Inclusion criteria – parents will have undergone psychiatric assessment which will identify past childhood experiences, how they were parented, history of trauma and maladaptive coping strategies developed as a result. There will follow recommendations for psychological intervention and timescales for improvement.

Matching criteria to match intervention and control groups. Exclusion – those with long term serious mental health illness; personality disorders; persistant substance misuse; evident absence of insight or other poor indicators.

Dr Freda Gardner explained that personality disorders were a complex diagnosis and indicated severe problems which are often ill defined. It is hoped that at some stage those with PD can also be helped but they will have to be excluded from the initial feasibility study or there was a risk their inclusion would simply skew the statistics.

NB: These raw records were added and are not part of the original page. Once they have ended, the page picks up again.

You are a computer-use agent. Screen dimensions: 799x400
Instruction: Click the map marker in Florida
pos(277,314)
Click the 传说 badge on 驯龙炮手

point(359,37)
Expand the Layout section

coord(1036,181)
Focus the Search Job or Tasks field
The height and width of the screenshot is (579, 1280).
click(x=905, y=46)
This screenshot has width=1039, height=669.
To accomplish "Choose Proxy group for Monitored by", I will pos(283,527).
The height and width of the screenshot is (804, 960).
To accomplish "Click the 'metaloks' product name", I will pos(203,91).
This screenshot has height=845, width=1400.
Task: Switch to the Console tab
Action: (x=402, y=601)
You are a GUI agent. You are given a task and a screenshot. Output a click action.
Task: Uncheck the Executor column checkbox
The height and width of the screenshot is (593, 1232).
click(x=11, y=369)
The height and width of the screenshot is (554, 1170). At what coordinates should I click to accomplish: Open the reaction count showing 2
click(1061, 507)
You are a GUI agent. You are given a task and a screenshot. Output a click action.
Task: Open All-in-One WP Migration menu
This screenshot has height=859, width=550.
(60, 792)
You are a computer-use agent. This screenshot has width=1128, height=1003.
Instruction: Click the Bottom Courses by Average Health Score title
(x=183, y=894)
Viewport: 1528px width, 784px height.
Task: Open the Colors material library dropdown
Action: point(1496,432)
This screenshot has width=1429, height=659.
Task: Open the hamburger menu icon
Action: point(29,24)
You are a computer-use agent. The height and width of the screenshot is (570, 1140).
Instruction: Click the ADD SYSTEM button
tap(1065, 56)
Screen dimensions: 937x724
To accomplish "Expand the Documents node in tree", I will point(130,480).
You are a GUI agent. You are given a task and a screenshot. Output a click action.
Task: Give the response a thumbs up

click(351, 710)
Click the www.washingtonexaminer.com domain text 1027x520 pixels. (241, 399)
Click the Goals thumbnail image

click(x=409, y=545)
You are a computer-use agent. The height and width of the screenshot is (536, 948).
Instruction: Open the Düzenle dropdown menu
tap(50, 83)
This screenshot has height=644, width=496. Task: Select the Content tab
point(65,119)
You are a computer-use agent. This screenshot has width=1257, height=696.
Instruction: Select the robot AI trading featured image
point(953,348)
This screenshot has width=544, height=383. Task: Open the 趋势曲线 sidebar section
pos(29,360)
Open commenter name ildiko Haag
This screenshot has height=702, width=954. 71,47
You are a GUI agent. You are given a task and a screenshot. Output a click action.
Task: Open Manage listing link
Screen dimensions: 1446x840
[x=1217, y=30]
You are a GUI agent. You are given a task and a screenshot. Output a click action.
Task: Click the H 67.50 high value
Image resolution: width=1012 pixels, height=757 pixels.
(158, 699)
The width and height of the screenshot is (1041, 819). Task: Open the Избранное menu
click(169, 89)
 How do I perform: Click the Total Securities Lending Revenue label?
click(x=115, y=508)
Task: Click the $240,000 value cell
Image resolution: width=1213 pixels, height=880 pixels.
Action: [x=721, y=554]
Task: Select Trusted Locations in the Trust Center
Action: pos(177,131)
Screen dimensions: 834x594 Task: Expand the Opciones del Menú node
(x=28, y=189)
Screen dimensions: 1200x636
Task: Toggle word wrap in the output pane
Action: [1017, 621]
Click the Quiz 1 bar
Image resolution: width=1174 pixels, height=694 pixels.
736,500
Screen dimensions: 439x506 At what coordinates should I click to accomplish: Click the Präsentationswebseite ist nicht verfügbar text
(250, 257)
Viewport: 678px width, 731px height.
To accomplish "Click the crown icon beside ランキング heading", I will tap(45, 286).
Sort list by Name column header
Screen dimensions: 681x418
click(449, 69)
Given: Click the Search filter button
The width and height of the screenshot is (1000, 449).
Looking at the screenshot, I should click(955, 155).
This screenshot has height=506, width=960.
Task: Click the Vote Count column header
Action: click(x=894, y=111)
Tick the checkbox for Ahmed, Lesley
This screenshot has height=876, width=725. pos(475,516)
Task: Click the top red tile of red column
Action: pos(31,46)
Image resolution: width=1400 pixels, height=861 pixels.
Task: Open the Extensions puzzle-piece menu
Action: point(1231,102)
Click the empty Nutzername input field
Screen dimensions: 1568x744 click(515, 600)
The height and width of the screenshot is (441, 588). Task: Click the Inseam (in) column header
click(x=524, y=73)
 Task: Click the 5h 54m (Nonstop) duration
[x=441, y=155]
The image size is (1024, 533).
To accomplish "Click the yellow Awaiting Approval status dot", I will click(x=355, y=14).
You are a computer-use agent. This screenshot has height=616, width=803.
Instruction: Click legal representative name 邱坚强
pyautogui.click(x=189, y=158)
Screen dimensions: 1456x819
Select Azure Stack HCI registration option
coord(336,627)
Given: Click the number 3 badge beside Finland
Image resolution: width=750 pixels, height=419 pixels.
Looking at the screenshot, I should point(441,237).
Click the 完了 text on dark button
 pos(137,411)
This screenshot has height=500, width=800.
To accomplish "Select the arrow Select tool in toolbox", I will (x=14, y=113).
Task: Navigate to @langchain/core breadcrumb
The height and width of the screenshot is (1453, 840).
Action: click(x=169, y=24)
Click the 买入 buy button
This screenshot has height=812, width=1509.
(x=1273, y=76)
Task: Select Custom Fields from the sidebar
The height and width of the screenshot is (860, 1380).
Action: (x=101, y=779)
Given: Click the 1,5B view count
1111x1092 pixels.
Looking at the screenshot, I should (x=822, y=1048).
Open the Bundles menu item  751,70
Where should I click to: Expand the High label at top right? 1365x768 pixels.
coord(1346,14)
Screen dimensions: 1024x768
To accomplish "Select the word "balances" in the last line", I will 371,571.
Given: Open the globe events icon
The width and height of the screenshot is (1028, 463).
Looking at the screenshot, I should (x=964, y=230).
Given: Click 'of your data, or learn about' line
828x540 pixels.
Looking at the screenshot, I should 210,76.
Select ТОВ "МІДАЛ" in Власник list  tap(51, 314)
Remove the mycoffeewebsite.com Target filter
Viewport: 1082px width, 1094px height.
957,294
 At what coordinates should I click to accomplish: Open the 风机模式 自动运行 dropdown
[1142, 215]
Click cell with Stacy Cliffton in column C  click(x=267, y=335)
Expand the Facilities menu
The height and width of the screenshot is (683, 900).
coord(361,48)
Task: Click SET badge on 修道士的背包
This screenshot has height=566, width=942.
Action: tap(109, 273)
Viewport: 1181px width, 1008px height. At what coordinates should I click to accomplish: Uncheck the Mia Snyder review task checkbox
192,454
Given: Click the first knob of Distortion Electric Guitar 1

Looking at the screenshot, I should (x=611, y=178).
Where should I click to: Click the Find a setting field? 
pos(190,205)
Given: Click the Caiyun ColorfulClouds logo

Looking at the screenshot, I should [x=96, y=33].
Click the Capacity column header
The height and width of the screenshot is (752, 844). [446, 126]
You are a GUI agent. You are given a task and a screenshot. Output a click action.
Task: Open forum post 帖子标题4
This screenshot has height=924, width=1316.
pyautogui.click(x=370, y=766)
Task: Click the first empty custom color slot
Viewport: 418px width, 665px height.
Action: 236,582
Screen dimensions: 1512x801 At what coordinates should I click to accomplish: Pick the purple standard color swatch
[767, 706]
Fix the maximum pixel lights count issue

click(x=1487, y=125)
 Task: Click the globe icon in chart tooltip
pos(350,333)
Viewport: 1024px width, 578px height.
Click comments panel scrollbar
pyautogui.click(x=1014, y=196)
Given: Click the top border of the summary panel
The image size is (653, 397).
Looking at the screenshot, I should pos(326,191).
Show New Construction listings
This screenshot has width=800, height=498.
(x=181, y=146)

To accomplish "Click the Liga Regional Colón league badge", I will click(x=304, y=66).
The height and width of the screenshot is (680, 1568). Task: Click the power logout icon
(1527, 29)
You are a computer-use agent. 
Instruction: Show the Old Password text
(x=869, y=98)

What is proposed for intervention?  First, an initial assessment of level of insight. What changes and development are possible, What capacity does the parent have to engage. Then followed by a brief intervention treatment plan for 20 sessions in PLO process or earlier over 4-5 months. Data collected after birth and at 6 months which will be analysed using appropriate narrative and statistical analysis.

 

The One25 Charity in Bristol

GP Annie Egginton spoke on behalf of the one25 charity who had been galvanised by Louise Tickle’s article. The group had been inspired by reading about PAUSE and visited them in Hackney.  Statistics gathered in Bristol, although limited, support the positive outcomes of the Hackney PAUSE project and indicate substantial savings can be made by avoiding care proceedings.

Hackney PAUSE pilot outcomes were good. They helped 20 women over one year – none conceived. The majority stabilised from previous chaotic lifestyles. £20 million was the estimated potential cost of 246 children being taken into care, savings of £10m were possible.

one25 could host a pilot project in Bristol if funding was in place. Estimated costs of project,  £169,520 to support 20 women a for 2 years as compared with cost of court proceedings at approximtely £1,776,000. Pilot has been proven to give results and is clearly cheaper than court, but it was recognised that commissioning services was difficult as funding came from a variety of different agencies.

The biggest problem for example is housing – the majority of people did not have stable accommodation. PAUSE in Hackney got together with local Housing Departments to deal with arrears. This is one of things we really need to address.

 

Statutory and voluntary agencies need to work together – and we need funding

Jo Morrell from Kids Company agreed this was an exciting invitation for statutory and voluntary agencies working together. The challenge – how do we offer therapy that is meaningful and accessible to vulnerable people.

HHJ Wildblood QC confirmed that we must build bridges between statutory and voluntary agencies. But we need to be organised and we need to be funded. Who will fund us – he is approaching various local charities. All suggestions were welcome – without funding,  we are back to square one. Costs are not just an issue for LAs but cover a wide range of agencies.

Those attending the meeting were invited to express an interest in becoming part of further discussions, primarily to identify and approach suitable sources of funding. There is an urgent need to make both these projects a reality.